PROBLEM DETAILS: Below are some records. Print exactly the lines between the one holding "This screenshot has width=792, height=612." and the one holding "the TEST USE", inclusive, and nothing else.

GIVEN ENTRIES:
---

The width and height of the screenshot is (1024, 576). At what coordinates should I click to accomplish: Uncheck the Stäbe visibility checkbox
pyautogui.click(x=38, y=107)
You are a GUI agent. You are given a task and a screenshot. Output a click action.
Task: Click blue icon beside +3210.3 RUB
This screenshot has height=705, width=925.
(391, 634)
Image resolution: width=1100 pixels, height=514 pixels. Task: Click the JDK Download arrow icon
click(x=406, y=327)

---

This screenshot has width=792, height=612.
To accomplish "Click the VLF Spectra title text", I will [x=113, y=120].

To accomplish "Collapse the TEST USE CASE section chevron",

---

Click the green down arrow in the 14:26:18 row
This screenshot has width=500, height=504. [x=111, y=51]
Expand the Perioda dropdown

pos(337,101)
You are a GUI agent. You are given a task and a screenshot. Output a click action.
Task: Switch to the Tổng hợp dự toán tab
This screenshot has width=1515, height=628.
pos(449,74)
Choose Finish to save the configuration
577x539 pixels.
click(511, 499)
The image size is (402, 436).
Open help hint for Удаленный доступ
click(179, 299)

---

RESULT OF THE TASK:
This screenshot has width=792, height=612.
To accomplish "Click the VLF Spectra title text", I will [x=113, y=120].

To accomplish "Collapse the TEST USE CASE section chevron",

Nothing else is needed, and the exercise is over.